In the figure shown, ABCDEFA is a square loop of side l, but is folded in two equal parts so that half of it lies in xz-plane and the other half lies in the yz-plane. The origin O is center of the frame also. The loop carries current i.
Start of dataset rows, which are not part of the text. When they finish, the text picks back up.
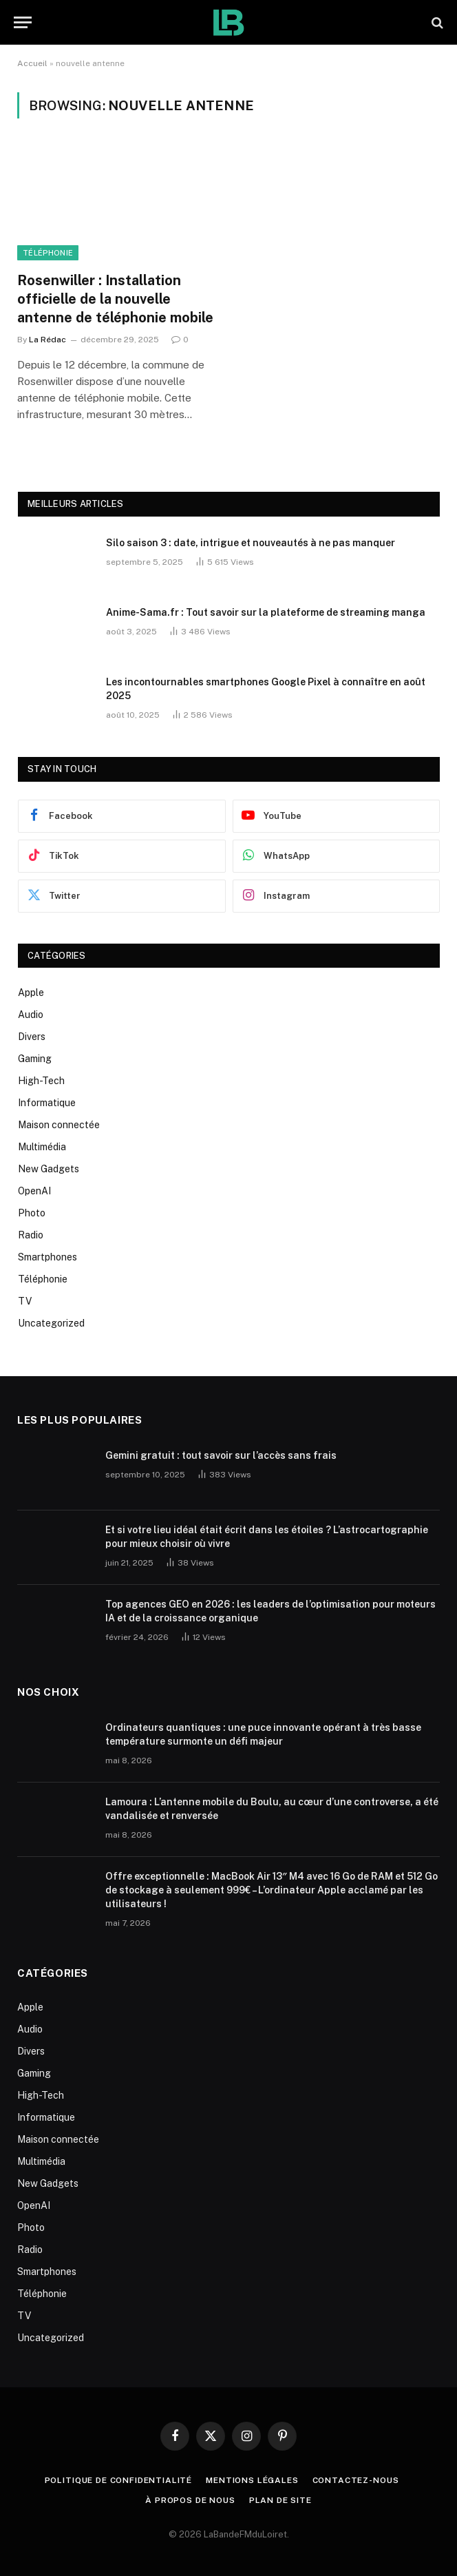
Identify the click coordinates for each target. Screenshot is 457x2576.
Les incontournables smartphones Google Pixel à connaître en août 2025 (265, 688)
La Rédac (47, 339)
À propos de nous (190, 2500)
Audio (30, 1014)
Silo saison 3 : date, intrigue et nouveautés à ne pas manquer (250, 542)
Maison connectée (59, 1124)
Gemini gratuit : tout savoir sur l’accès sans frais (221, 1455)
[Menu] (23, 22)
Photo (31, 1212)
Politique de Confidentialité (119, 2480)
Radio (30, 1234)
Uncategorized (51, 1323)
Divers (31, 1036)
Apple (31, 992)
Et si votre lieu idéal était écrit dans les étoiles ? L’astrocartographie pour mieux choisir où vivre (266, 1536)
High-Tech (41, 1080)
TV (25, 1301)
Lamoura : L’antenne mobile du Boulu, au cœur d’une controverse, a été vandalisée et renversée (271, 1808)
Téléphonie (48, 253)
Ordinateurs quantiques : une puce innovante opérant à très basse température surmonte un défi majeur (263, 1734)
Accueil (32, 63)
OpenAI (34, 1190)
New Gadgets (48, 1168)
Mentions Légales (252, 2480)
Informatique (47, 1102)
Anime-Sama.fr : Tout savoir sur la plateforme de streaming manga (265, 612)
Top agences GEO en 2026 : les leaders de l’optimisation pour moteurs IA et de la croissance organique (270, 1611)
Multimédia (42, 1146)
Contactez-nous (355, 2480)
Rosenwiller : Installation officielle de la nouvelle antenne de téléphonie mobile (115, 299)
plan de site (280, 2500)
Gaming (35, 1058)
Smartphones (47, 1257)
The magnetic field at the center is

Answer 1

Magnetic field due to AB:

${\overrightarrow{B}}_{AB}=\frac{{\mu }_{0}i}{4\pi \left(\frac{l}{2}\right)}(sin{45}^0+sin{45}^0)\hat{j}$

$\Rightarrow {\overrightarrow{B}}_{AB}=\sqrt{2}\frac{{\mu }_{0}i}{2\pi l}\hat{j}$

Magnitude field due to BC:

${\overrightarrow{B}}_{BC}=\frac{{\mu }_{0}i}{4\pi \left(\frac{l}{2}\right)}(sin{45}^0+sin{45}^0)\hat{j}=\frac{{\mu }_{0}i}{\sqrt{2}2\pi l}\hat{j}$

Similarly, magnetic field due to FA

${\overrightarrow{B}}_{FA}=\frac{{\mu }_{0}i}{2\sqrt{2}\pi l}\hat{j}$
Hence,

${\overrightarrow{B}}_{FABC}={\overrightarrow{B}}_{FA}=+{\overrightarrow{B}}_{AB}+{\overrightarrow{B}}_{BC}$

$\Rightarrow {\overrightarrow{B}}_{FABC}=\frac{{\mu }_{0}i}{\pi l}[\frac{1}{2\sqrt{2}}+\frac{1}{2\sqrt{2}}+\frac{\sqrt{2}}{2}]\hat{j}$

$\Rightarrow {\overrightarrow{B}}_{FABC}=\frac{\sqrt{2}{\mu }_{0}i}{\pi l}\left(\hat{j}\right)$

Similarly,
We can find magnetic field due to CDEF

$\Rightarrow {\overrightarrow{B}}_{CDEF}=\frac{\sqrt{2}{\mu }_{0}i}{\pi l}\left(\hat{j}\right)$

Resultant magnetic field,

$\Rightarrow {\overrightarrow{B}}_{net}={\overrightarrow{B}}_{FABC}+{\overrightarrow{B}}_{CDEF}$

$\Rightarrow {\overrightarrow{B}}_{net}=\frac{\sqrt{2}{\mu }_{0}i}{\pi l}(\hat{i}+\hat{j})$

Hence, option (C) is correct.